Exercise prompt
Return every line of the data that contains the string "agent".

[Collected data entries]
Segment Open
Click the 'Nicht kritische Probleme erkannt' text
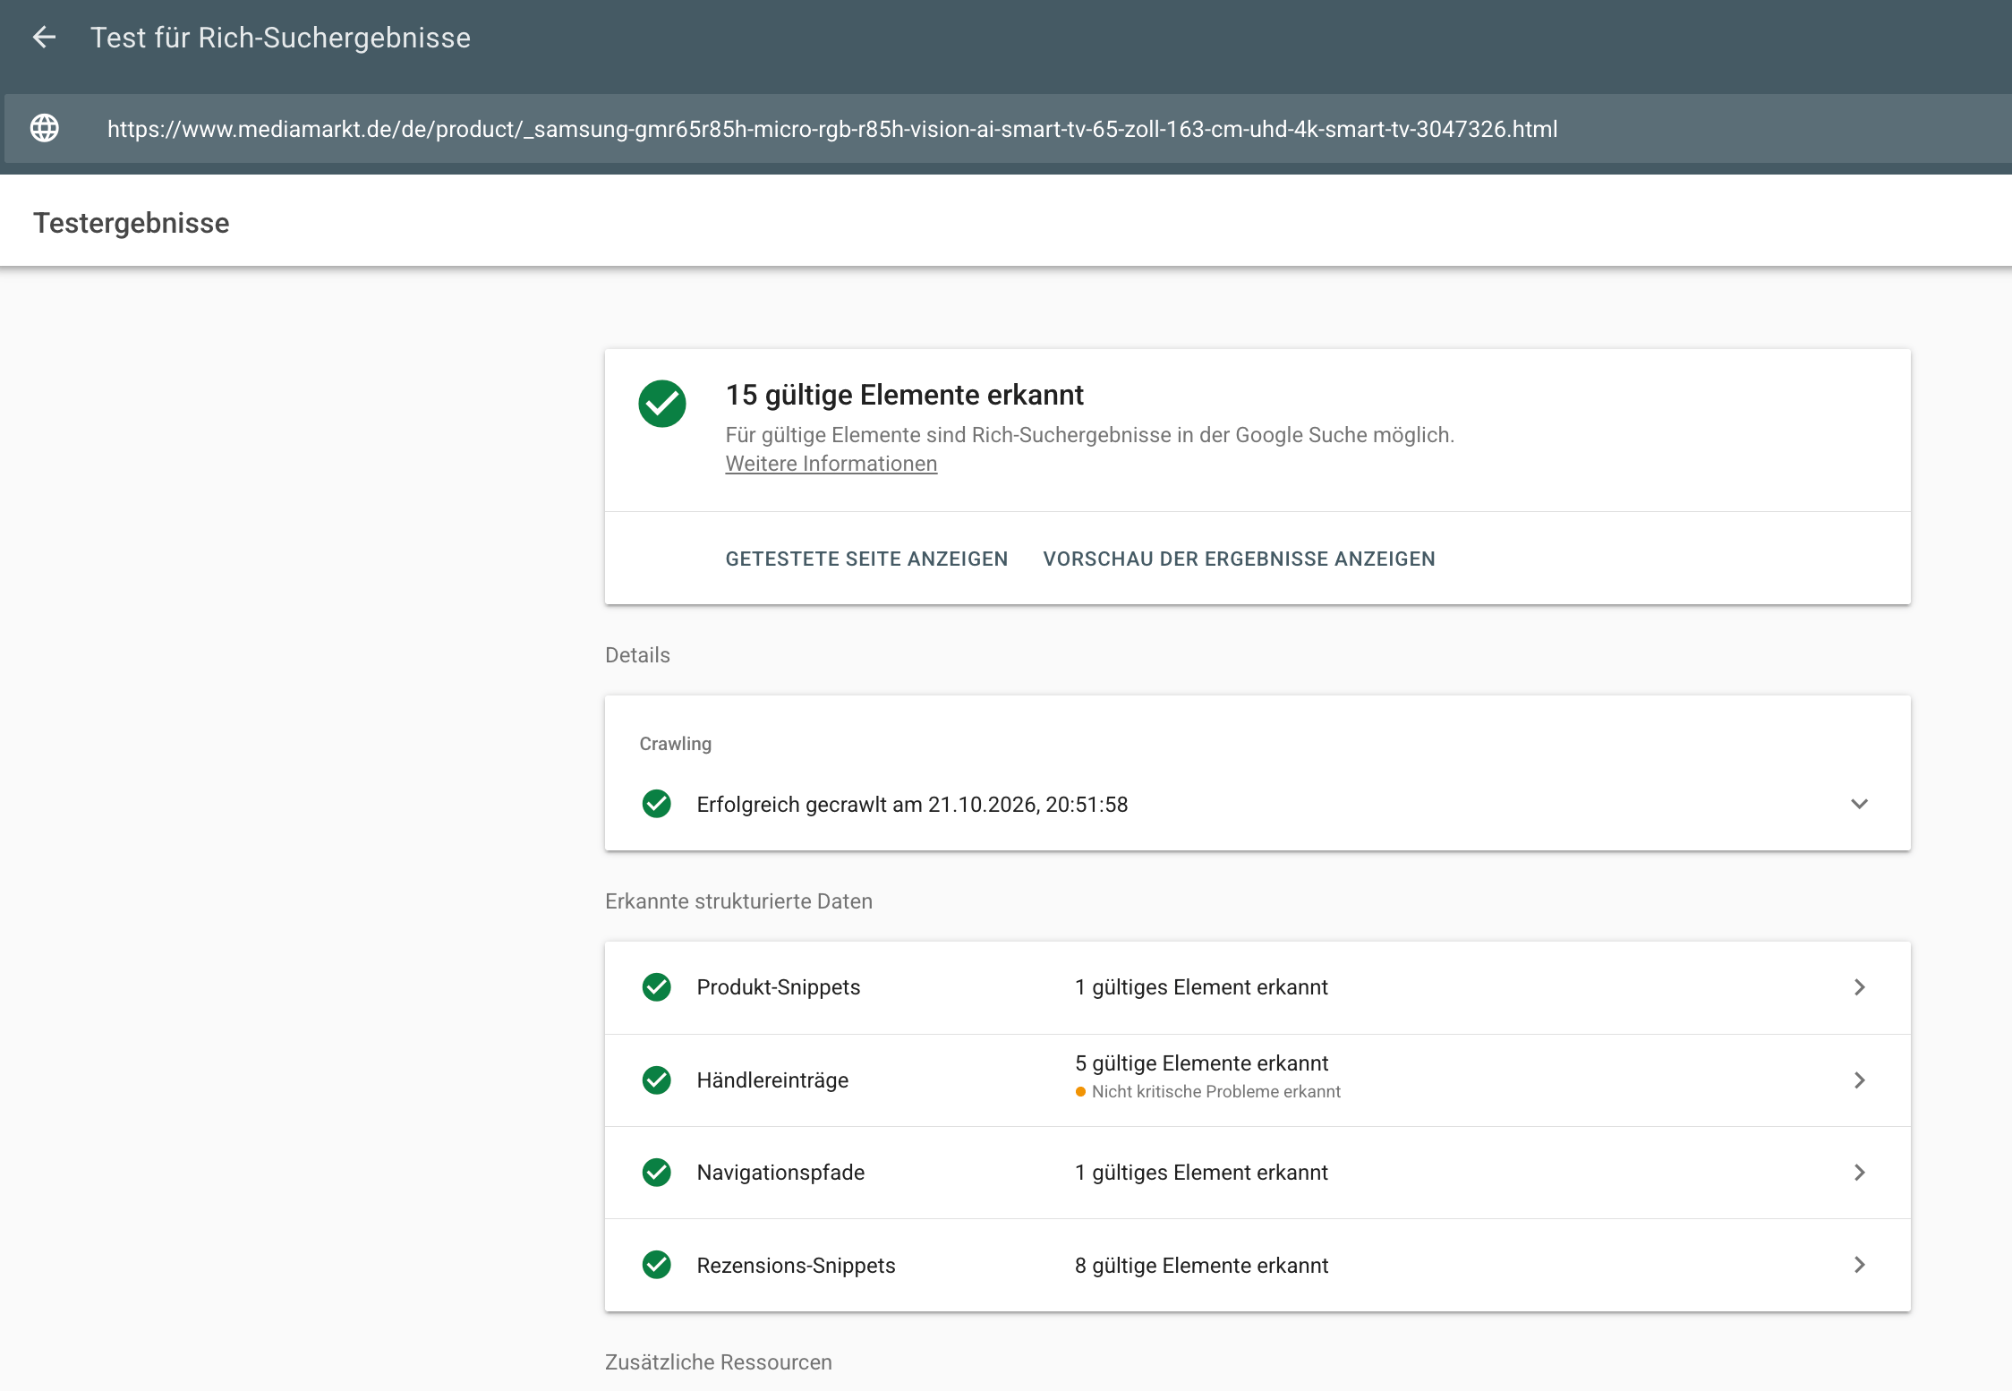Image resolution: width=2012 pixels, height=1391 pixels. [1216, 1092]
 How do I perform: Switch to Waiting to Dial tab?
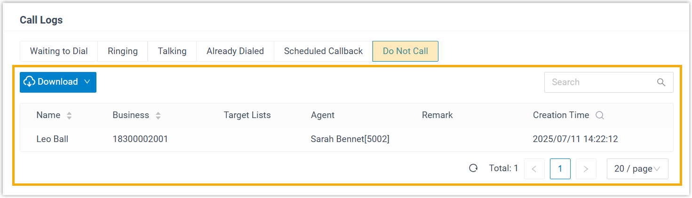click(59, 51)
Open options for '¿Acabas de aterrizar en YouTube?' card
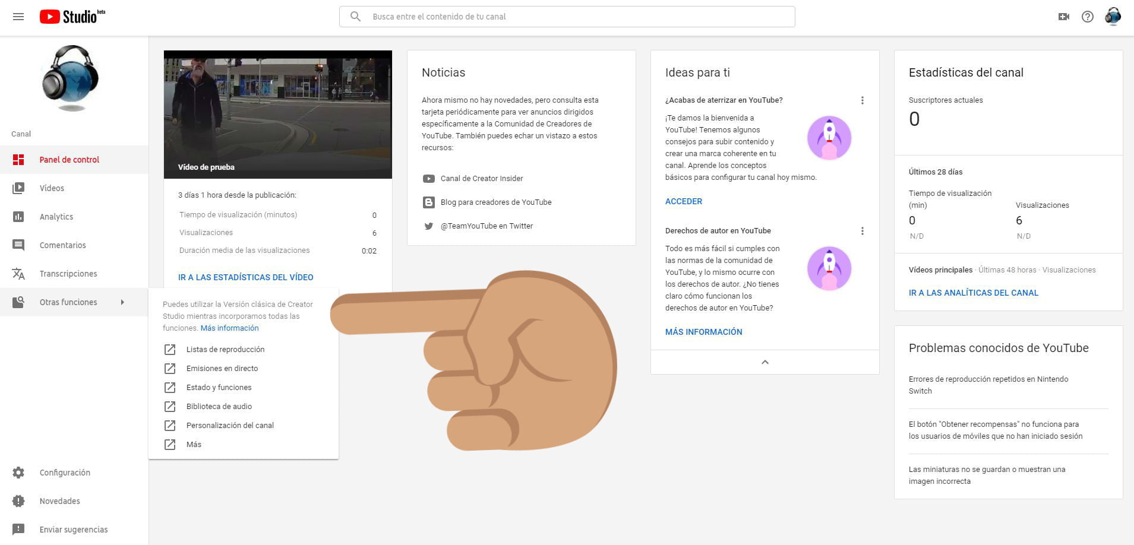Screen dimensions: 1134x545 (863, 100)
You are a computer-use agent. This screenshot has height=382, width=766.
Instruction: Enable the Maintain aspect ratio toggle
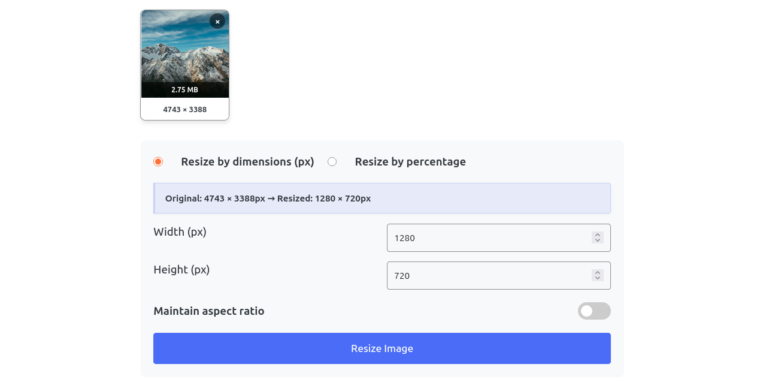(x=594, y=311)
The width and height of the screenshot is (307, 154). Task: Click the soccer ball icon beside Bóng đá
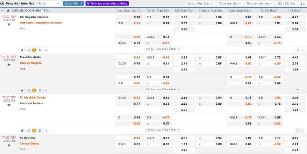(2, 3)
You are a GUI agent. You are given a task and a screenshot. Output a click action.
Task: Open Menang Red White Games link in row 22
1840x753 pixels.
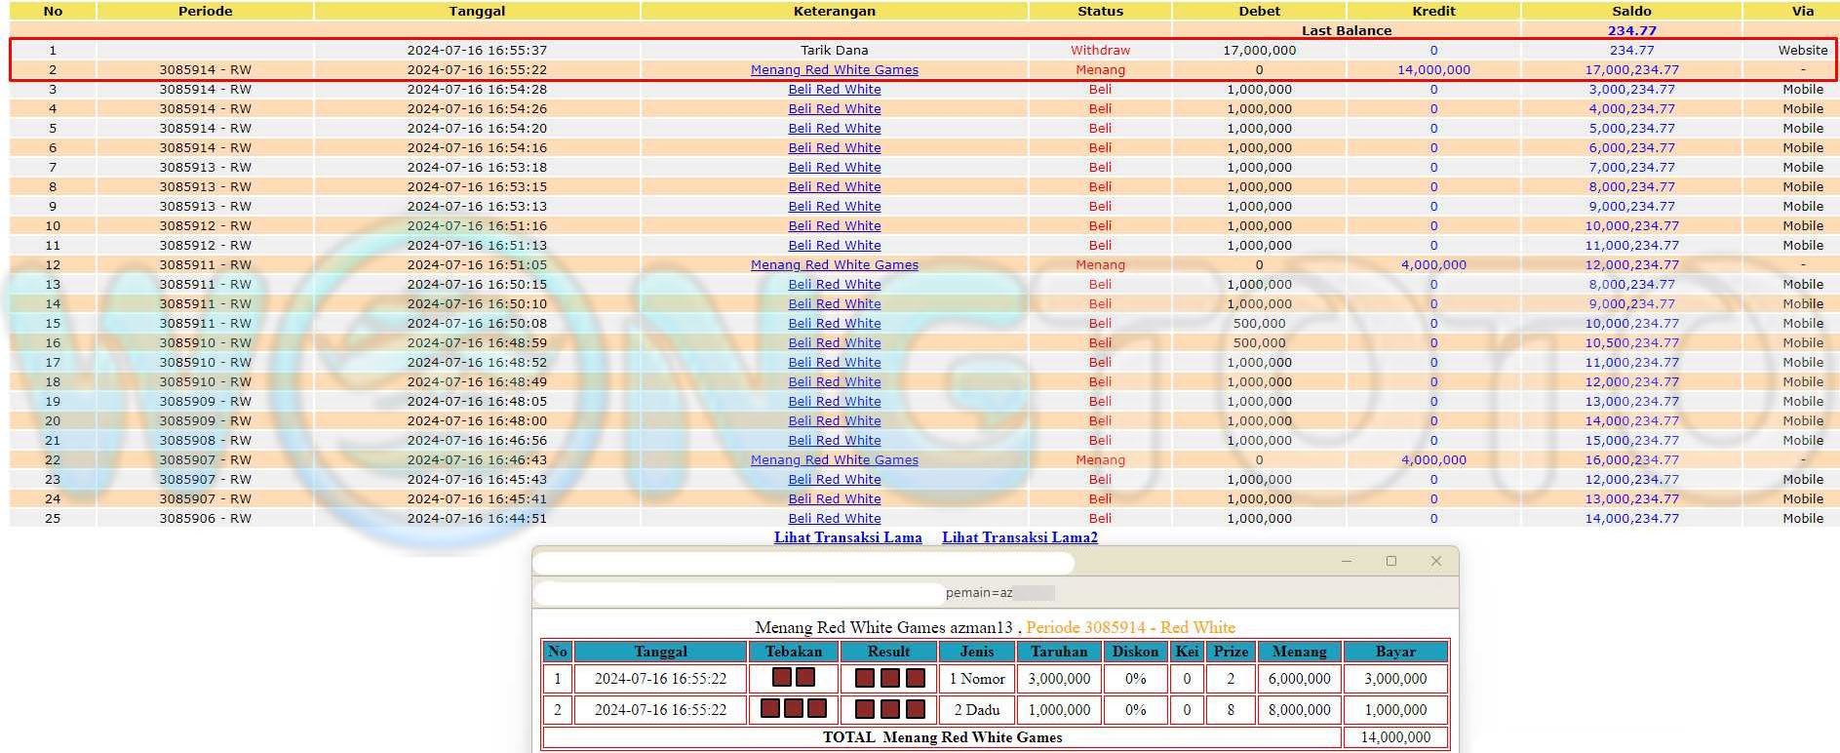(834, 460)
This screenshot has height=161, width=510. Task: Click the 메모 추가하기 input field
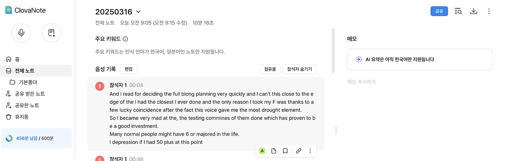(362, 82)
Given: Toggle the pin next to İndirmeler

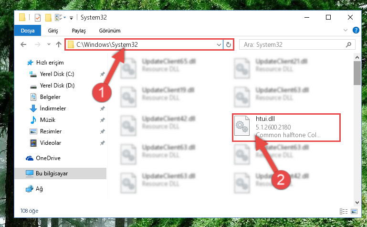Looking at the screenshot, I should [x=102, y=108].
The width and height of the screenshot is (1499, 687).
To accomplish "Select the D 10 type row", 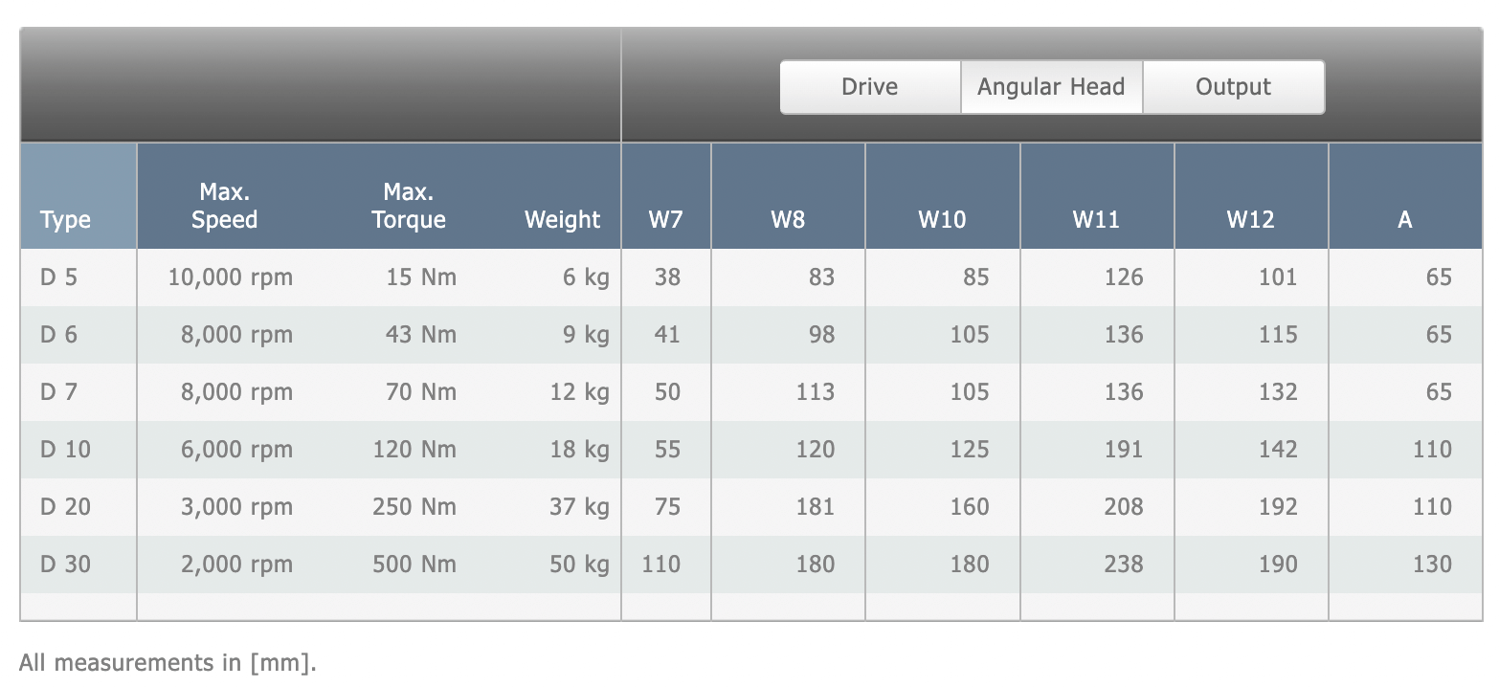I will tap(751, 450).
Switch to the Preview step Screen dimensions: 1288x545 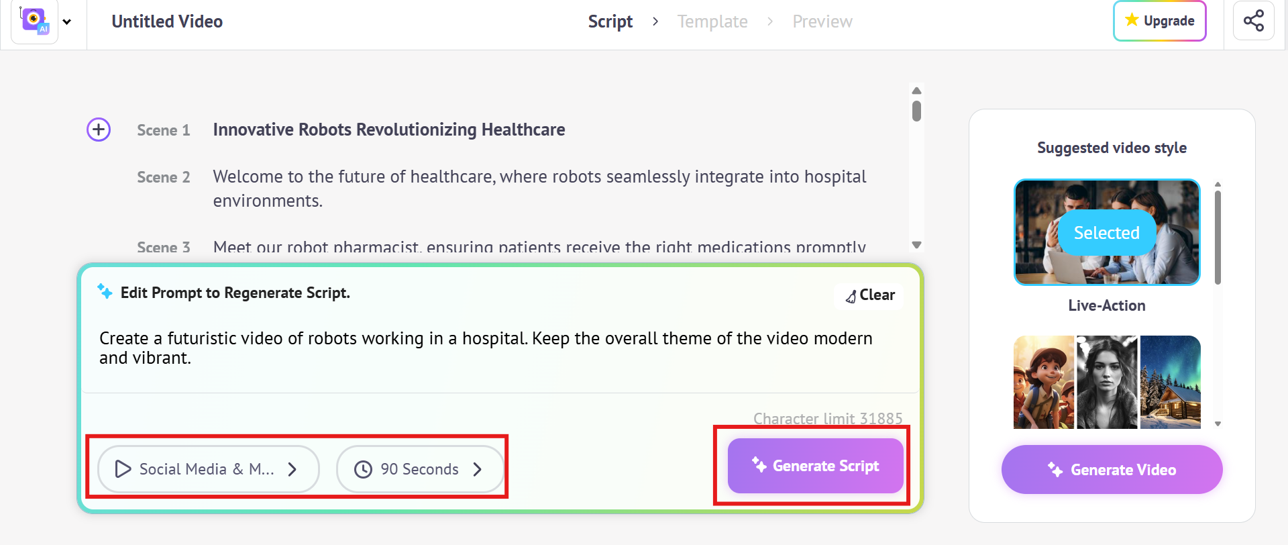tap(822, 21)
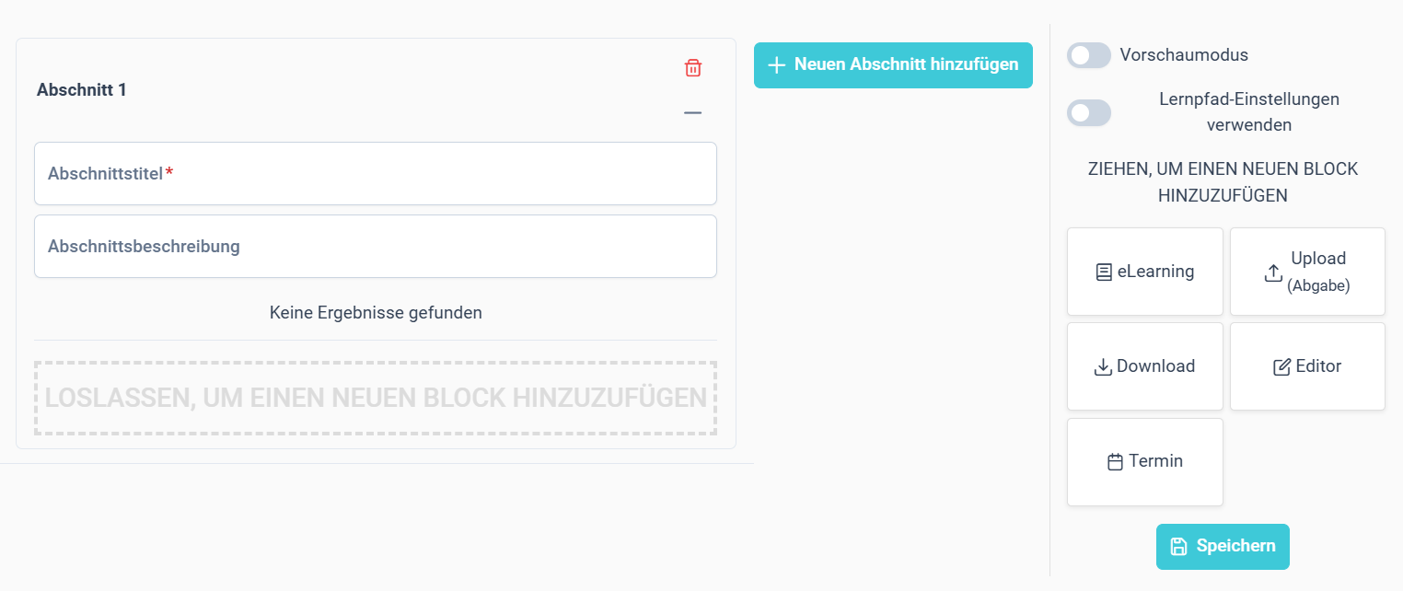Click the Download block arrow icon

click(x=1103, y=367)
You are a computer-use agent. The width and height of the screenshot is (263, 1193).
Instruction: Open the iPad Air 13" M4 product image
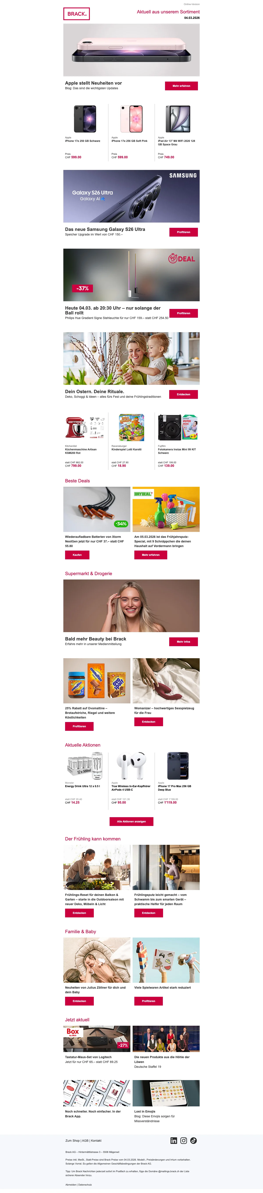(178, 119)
Segment Closed
Response
You are a computer-use agent. This screenshot has height=382, width=766.
You are a GUI agent. You are given a task and a screenshot. Output a click action.
You are a computer-use agent. The width and height of the screenshot is (263, 1193).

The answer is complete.